Jewish opinion would prefer Palestine to be controlled for the present as a part, or at any rate a dependency, of the British Empire; but its administration should be largely entrusted to Jews of the colonist type, who have already made such notable improvements in the cultivation of the soil, notwithstanding the almost hopeless difficulties imposed upon them by their former corrupt Turkish rulers. Zionists of this way of thinking believe that, under such conditions, the Jewish population would rapidly increase until the Jew became the predominant partner in the combination.

The Hebrew language is already spoken in many parts of Palestine by thousands of inhabitants and by more people than any other language except its sister-tongue—the Arabic. For the adoption by non-Jews of a Jewish dialect Zionists can point to the instance of Salonika, where Spanish Jews form about half the population and their Ladino or Spanish Hebrew has been to some extent adopted as the language of commerce by Jew and non-Jew alike.

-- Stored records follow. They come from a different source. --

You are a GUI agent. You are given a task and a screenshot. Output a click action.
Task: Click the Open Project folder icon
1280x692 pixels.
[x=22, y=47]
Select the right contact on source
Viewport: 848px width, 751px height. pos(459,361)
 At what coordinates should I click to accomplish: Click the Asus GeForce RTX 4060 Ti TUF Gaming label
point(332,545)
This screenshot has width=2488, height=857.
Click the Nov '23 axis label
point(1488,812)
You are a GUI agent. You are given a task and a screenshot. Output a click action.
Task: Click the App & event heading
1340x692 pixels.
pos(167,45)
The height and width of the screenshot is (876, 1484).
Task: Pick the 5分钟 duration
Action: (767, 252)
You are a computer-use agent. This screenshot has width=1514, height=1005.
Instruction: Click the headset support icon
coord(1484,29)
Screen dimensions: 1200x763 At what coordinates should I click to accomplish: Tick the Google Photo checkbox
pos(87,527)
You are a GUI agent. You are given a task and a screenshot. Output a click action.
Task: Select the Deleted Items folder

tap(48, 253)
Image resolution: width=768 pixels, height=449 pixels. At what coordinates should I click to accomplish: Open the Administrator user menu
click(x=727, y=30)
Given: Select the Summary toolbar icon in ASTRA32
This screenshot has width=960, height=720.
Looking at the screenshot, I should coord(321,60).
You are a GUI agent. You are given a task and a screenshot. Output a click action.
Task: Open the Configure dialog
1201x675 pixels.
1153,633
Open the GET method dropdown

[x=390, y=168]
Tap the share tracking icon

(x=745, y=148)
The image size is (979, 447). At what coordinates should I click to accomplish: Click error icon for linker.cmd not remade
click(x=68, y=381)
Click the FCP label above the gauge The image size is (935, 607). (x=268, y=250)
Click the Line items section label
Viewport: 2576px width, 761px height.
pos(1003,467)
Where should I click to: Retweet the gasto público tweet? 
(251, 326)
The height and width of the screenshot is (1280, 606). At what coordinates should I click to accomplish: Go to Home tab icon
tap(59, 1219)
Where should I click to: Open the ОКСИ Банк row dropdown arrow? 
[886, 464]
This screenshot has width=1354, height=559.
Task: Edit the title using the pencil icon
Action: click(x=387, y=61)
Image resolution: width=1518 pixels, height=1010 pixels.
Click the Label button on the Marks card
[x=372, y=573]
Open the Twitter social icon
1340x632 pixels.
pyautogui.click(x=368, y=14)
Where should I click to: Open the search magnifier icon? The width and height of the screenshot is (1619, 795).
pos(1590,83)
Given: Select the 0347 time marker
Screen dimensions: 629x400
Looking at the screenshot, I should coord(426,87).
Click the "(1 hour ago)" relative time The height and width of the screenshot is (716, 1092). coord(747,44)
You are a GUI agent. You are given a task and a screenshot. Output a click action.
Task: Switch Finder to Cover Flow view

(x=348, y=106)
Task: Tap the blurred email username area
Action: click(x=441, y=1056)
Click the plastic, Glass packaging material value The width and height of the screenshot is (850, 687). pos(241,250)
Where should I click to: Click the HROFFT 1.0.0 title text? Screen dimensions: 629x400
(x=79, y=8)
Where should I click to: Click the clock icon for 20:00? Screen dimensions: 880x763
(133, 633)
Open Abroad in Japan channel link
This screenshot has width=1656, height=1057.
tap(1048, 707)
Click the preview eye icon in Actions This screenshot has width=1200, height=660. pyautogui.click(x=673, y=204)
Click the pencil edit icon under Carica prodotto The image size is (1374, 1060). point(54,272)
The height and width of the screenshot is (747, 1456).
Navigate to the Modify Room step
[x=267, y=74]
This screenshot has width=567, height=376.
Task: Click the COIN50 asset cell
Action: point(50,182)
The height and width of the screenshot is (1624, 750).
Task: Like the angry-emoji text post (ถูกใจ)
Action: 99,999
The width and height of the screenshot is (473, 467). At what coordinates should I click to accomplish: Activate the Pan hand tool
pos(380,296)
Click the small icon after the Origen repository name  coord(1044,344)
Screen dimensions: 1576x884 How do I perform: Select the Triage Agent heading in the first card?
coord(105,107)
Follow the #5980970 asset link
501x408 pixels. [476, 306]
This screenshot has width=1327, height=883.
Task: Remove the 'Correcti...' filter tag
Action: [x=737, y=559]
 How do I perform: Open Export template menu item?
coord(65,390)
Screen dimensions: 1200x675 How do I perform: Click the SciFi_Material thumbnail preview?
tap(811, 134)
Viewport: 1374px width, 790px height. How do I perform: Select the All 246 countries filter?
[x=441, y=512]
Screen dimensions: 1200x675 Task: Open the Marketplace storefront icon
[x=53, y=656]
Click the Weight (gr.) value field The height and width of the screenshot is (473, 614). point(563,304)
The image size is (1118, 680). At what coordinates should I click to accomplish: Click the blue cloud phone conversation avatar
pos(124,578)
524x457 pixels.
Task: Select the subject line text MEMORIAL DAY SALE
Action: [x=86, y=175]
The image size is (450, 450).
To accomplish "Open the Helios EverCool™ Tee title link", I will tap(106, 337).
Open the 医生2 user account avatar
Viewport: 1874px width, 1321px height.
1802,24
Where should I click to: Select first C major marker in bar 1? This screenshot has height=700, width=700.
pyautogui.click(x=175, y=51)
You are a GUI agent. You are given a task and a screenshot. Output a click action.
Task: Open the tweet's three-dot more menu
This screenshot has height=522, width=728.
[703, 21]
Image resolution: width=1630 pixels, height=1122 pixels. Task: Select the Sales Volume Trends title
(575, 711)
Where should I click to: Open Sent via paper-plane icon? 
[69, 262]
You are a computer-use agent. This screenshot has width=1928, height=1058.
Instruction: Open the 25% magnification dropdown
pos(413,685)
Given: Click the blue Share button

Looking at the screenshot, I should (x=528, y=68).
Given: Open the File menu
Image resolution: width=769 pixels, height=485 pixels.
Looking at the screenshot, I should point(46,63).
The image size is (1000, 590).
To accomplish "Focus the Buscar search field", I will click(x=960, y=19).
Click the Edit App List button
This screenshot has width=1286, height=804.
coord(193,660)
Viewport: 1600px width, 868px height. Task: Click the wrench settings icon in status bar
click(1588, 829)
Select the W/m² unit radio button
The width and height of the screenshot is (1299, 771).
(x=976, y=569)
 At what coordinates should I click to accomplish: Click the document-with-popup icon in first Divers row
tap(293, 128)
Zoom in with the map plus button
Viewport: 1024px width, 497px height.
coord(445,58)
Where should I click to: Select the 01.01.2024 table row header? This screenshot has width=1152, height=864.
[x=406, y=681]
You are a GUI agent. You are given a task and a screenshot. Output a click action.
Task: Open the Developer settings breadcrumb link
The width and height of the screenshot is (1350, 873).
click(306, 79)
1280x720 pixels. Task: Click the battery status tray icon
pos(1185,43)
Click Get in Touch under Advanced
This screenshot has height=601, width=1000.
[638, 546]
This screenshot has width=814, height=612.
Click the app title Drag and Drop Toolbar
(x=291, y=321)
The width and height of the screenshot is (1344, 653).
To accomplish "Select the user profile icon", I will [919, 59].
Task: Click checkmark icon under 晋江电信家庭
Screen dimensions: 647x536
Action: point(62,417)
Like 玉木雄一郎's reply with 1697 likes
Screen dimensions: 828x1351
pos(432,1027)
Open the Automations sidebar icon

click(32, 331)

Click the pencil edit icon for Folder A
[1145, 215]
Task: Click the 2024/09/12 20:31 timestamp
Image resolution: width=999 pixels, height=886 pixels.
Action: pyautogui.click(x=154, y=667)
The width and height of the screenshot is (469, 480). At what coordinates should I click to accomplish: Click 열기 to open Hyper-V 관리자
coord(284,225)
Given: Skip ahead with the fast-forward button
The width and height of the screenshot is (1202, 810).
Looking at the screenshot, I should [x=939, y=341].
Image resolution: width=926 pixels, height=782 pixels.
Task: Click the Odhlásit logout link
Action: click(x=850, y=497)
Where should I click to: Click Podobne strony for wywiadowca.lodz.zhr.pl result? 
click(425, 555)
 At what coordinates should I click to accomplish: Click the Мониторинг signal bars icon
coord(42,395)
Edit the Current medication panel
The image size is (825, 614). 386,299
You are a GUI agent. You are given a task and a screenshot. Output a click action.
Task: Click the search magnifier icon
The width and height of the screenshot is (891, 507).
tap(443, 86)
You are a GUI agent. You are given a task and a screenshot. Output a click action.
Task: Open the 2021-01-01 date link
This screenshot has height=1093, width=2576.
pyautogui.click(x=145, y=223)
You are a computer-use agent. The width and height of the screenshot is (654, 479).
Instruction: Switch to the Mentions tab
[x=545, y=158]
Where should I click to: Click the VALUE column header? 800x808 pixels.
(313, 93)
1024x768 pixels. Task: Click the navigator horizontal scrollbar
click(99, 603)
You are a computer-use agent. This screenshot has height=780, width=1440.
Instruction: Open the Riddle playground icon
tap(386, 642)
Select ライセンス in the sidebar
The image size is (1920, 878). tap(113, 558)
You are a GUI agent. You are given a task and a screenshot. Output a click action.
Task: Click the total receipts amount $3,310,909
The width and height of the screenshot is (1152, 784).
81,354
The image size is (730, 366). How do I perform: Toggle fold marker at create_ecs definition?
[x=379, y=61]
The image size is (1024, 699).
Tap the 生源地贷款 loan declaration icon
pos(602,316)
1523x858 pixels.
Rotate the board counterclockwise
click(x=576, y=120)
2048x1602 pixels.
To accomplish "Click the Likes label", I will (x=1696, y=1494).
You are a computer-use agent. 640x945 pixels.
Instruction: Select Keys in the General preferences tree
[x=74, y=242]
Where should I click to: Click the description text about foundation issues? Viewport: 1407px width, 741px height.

Outside Jewry, an overwhelming mass of public opinion would appear to favour Jewish administration in Palestine, not that it could ever provide a home for the millions of Jews in eastern Europe, but because it would satisfy their secular aspirations, raise their sense of dignity and self-respect, and relieve, to some extent at least, the pressure of the congested districts in which circumstances have forced them to congregate.